Hükmü, davacı Kurum vekili ve davalı tarafından temyiz etmesi üzerine, temyiz isteğinin süresinde olduğu anlaşıldıktan ve Tetkik Hâkimi … tarafından düzenlenen raporla dosyadaki kâğıtlar okunduktan sonra işin gereği düşünüldü ve aşağıdaki karar tespit edildi.
Davacı Kurum, 08.11.2012 tarihli iş kazasında vefat eden sigortalının hak sahiplerine bağlanan gelirler nedeniyle oluşan Kurum zararının rücuan tazminini talep etmiştir.

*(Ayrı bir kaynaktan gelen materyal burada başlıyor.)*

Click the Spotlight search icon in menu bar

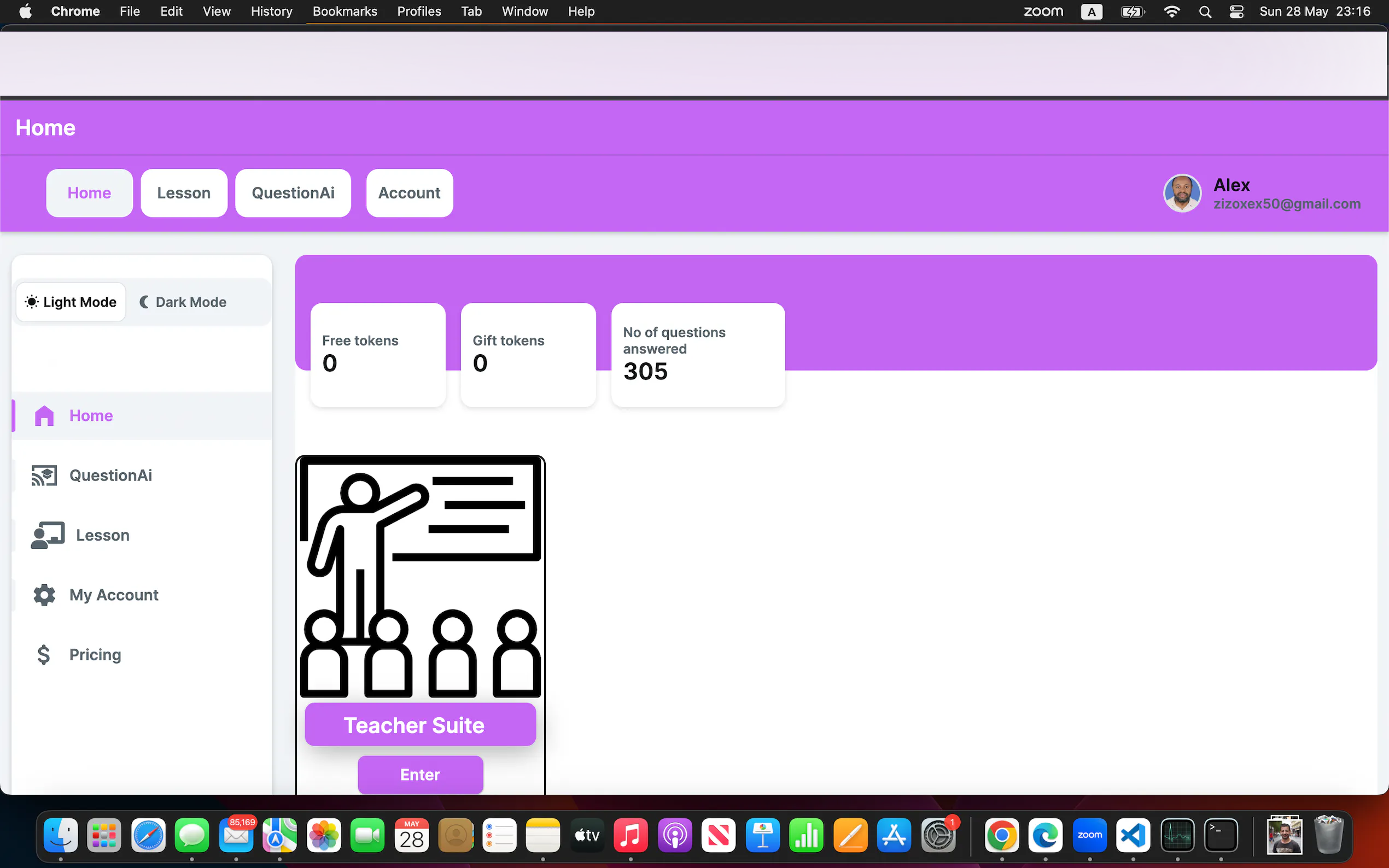pyautogui.click(x=1205, y=11)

1-Davanın yasal dayanağı olan 5510 sayılı Kanunun 21. maddesinin 1. fıkrasında, iş kazası ve meslek hastalığı, işverenin kastı veya sigortalıların sağlığını koruma ve iş güvenliği mevzuatına aykırı bir hareketi sonucu meydana gelmişse, Kurumca sigortalıya veya hak sahiplerine bu Kanun gereğince yapılan veya ileride yapılması gereken ödemeler ile bağlanan gelirin başladığı tarihteki ilk peşin sermaye değeri toplamının, sigortalı veya hak sahiplerinin işverenden isteyebilecekleri tutarlarla sınırlı olmak üzere, Kurumca işverene ödettirileceği, işverenin sorumluluğunun belirlenmesinde kaçınılmazlık ilkesinin dikkate alınacağı belirtilmiştir. Anlaşılacağı üzere rücu alacağından sorumluluk belirlenirken, gelirin başladığı tarihteki ilk peşin sermaye değeri ile yargılamada yöntemince hesaplanacak gerçek (maddi) zarar karşılaştırması yapılıp düşük (az) olan tutarın hükme esas alınması gerekmektedir.

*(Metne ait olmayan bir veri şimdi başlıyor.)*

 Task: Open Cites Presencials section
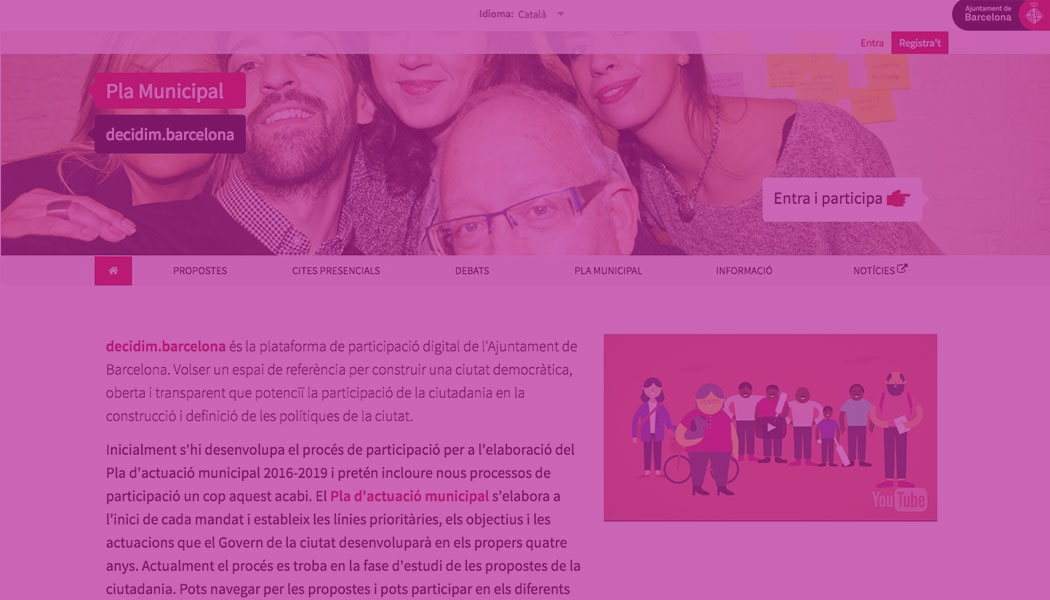coord(335,271)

Bu tür davalarda gerçek zarar hesabı, tazminat hukukuna ilişkin genel ilkeler doğrultusunda yapılmalı, sigortalı sürekli iş göremezlik durumuna girmişse bedensel zarar, ölüm halinde destekten yoksun kalma tazminatı hesabı dikkate alınmalıdır.
Gerçek zararın belirlenmesinde, zarar ve tazminata doğrudan etkili olan sigortalının net geliri, kalan ömür süresi, iş görebilirlik çağı, iş göremezlik derecesi, kusur ve destek görenlerin gelirden alacakları pay oranları, eşin evlenme olasılığı gibi tüm veriler ortaya konulmalıdır. Gerçek zarar, sigortalının kaza tarihi itibarıyla kalan ömür süresine göre aktif ve pasif dönemde elde edeceği kazançlar toplamından oluşmaktadır. Sigortalı veya hak sahiplerinin kalan ömür süreleri yönünden ise, Başbakanlık Hazine Müsteşarlığı, …… Fakültesi Aktüerya Bilimleri Bölümü, … Danışmanlık, … Üniversitesi ve Başkent Üniversitesi’nin çalışmalarıyla “TRH2010” adı verilen Ulusal Mortalite Tablosu hazırlanarak Sosyal Güvenlik Kurumunca 2012/32 sayılı Genelgeyle ilk peşin sermaye değerlerinin hesabında uygulamaya konulmuş olup özü itibarıyla varsayımlara dayalı gerçek zarar hesabında gerçeğe en yakın verilerin kullanılması gerektiğinden ülkemize özgü ve güncel verileri içeren TRH2010 tablosu kalan ömür sürelerinde esas alınmalıdır.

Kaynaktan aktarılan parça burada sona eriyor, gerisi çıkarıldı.